Extracted records:

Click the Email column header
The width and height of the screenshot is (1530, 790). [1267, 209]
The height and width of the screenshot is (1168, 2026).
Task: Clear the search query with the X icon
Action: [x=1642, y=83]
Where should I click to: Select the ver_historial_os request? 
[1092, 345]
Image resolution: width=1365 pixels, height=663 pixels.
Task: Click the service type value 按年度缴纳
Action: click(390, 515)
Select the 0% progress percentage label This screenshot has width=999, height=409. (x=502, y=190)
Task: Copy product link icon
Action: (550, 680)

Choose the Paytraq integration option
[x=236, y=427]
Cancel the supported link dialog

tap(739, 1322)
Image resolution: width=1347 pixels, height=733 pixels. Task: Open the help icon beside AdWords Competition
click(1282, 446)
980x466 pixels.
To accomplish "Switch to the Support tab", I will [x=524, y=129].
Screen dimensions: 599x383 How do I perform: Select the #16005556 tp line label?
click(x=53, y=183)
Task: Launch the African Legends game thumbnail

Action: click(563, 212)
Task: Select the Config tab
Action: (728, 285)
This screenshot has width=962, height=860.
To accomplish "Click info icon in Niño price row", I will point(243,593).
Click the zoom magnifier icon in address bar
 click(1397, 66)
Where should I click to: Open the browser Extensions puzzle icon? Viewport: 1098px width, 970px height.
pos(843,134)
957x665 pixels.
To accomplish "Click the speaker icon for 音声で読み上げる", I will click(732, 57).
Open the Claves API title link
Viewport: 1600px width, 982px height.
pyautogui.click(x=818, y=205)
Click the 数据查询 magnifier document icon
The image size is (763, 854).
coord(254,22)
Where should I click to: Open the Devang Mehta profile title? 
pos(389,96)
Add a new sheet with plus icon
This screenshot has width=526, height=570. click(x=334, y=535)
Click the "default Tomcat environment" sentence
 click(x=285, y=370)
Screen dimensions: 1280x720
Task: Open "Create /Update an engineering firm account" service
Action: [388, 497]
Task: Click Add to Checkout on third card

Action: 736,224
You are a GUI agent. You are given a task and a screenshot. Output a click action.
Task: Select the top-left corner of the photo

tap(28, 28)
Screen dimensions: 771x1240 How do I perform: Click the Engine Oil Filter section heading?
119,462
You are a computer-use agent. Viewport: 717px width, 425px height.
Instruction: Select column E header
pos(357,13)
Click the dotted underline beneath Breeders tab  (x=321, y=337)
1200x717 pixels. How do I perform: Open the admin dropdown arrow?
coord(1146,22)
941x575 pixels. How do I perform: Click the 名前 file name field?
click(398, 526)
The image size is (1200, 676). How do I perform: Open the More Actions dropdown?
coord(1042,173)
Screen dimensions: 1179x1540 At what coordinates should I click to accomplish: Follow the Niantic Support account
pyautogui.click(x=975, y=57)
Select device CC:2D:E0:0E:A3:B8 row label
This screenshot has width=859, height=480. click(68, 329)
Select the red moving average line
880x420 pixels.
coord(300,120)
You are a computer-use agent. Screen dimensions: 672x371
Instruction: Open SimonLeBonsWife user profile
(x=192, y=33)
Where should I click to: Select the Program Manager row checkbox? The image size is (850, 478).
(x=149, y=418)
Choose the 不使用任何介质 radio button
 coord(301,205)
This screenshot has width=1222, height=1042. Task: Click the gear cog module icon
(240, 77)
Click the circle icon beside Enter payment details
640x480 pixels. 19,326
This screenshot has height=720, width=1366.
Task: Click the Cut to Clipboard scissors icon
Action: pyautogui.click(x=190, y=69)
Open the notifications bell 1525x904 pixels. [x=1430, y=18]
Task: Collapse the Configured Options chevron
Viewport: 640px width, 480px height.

ACTION ITEM: The lines above that include "agent" should each be listed.

RESPONSE AREA:
You are a GUI agent. You are given a task and a screenshot. Output a click action.
You are a computer-use agent. Viewport: 717px width, 425px height.
You are a computer-use agent. Screen dimensions: 672x371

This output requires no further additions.